CINEMA
DE NOTRE ENVOYEE SPECIALE
RENEE CARTON
A PRES « Journal intime » et « Aprile », Nanni Moretti, 47 ans, délaisse la veine autobiographique sans lâcher ses obsessions personnelles. Il avait depuis longtemps l'idée de faire un film sur la mort des autres, la façon dont on réagit après la mort d'une personne qu'on aime, et il l'a développée, après « Aprile », avec deux co-scénaristes, Heidrun Schleef et Linda Ferri. En se donnant comme toujours le rôle principal, celui d'un psychanalyste. Ce qui lui offre l'occasion, une fois de plus, de faire rire de la souffrance, à travers de savoureux portraits de névrosés de la plus belle eau.
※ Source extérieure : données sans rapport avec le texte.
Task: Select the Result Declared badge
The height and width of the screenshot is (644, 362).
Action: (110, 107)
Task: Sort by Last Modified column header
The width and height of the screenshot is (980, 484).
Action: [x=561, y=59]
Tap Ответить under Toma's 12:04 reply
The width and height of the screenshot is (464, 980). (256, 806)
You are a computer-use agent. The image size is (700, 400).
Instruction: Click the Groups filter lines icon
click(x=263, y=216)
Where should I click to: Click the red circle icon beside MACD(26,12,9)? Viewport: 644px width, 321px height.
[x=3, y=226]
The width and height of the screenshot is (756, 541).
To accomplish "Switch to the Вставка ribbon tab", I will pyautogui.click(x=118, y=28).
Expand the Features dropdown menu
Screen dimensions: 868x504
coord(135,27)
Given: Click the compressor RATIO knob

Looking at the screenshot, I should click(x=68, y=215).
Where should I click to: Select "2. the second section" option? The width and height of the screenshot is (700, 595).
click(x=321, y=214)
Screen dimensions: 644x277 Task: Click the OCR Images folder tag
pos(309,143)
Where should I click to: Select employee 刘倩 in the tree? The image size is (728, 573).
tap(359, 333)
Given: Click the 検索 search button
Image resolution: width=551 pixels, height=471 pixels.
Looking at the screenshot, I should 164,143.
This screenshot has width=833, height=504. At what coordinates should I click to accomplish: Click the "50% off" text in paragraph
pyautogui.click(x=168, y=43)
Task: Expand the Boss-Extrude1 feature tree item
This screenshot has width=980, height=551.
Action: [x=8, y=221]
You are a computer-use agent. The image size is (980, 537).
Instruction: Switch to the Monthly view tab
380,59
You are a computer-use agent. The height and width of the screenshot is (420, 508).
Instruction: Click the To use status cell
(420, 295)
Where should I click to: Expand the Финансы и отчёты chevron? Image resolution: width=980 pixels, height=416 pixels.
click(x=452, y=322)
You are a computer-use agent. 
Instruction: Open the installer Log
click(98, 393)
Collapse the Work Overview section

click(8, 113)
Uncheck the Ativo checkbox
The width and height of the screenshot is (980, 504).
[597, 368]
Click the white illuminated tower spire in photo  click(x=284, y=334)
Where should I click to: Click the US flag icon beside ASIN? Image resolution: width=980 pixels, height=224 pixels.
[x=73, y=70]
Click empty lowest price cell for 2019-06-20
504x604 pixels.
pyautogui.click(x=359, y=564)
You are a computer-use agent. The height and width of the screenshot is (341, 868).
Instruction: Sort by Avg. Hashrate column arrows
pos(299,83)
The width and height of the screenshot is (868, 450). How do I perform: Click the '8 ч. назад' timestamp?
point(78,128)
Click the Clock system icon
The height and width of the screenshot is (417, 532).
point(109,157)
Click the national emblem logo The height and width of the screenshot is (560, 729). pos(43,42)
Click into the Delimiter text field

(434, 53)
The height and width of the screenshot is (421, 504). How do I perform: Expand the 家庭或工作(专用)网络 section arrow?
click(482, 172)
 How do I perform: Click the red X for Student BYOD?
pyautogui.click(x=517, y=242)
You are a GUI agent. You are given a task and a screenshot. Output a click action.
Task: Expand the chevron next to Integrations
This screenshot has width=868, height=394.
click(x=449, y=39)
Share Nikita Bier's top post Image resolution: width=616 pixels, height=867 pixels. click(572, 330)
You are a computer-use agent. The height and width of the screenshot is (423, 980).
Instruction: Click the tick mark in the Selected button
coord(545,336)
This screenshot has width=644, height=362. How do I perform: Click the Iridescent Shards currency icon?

Mais le cur du film, on le sait, c'est la mort du fils. L'irruption de l'irréversible dans une famille bourgeoise unie, la douleur indicible qui dérègle des pans entiers de la réalité. Le père (Moretti), la mère (Laura Morante), la sur (Jasmine Trinca), chacun réagit à sa manière. C'est très juste, sans fioritures et il est difficile de ne pas partager, le temps du film, cette peine insupportable, signifiée souvent par de petits incidents du quotidien. Auteur, scénariste, acteur, producteur (avec sa société Sacher) et même exploitant de salle, Nanni Moretti est un homme-orchestre qui n'a jamais « été effleuré par la crise du cinéma » car, dit-il au « Film français », « jai toujours eu du plaisir à voir les films des autres ». Ce plaisir du cinéma, il s'exprime cette fois par l'évocation de sentiments que chacun peut comprendre - et redouter. A partir d'un tel sujet, il était sans doute difficile (certains diraient inconvenant), de se lancer dans des artifices de mise en scène. On peut par moments le regretter, en se contentant d'admirer la solide direction d'acteurs, la touchante Laura Morante en tête.
« Taurus », d'Alexandre Sokourov
Lénine, en voie de disparition
Tout est dans le titre, le taureau révéré et sacrificiel, et les intentions, montrer un homme de pouvoir dans son intimité et sa destruction. Le film, lui, est aride, peu expressif. Lénine se meurt et l'on s'agite autour de lui, Lénine est mort.
T AURUS est la traduction du russe Telets (jeune taureau), mot qui renvoie à la racine Telts (soulever, porter) et au grec tolas (la souffrance) ; sans oublier le taureau objet de sacrifice ou celui devant lequel on se prosterne, et encore le Minotaure, monstre et victime tout à la fois.
« Taurus », donc. Après « Moloch », qui évoquait Hitler, c'est le deuxième film d'une tétralogie que le Russe Sokourov entend consacrer aux hommes au pouvoir au XXe siècle. Car, explique-t-il, « nulle part ailleurs qu'en Russie, ni avec une telle constance, le pouvoir n'a été aussi impitoyable avec ses compatriotes (...) Et nulle part ailleurs qu'en Russie, la vie de chacun, sous tous ses aspects, est aussi fortement liée au pouvoir. Et c'est pourquoi la question du pouvoir est, pour l'absolue majorité des Russes, une question qui touche à la sphère la plus intime de l'individu ».
Le pouvoir, au moment où Sokourov le saisit, en 1923, Lénine ne l'a plus. Il a été victime d'une attaque et, très diminué, se retrouve dans une maison mise à sa disposition, infantilisé par son médecin et son entourage, et par Staline, qui vient se repaître de sa décrépitude. Pas d'explications, pas de théorisation, un homme filmé dans sa déchéance physique ; au spectateur, russe ou non, de savoir ce qu'il a été, ce que son nom représente de puissance et de violence. Sokourov, qui signe lui-même l'image, noie son sujet dans les brumes qu'il affectionne puis dans des verts trop campagnards pour être honnêtes.
Soljenitsyne a beaucoup aimé le film qui, selon lui, « donne à voir, dans sa chair, l'impasse de la vie bouillonnante, pleine de génie, dévastatrice et sans pitié que fut celle de ce leader fanatique ». Ce n'est pas aussi simple que cela et « Taurus » n'est pas si explicite, bien loin de là. Mais c'est un film qui angoisse par son vide même. C'était aussi, semble-t-il, le but recherché.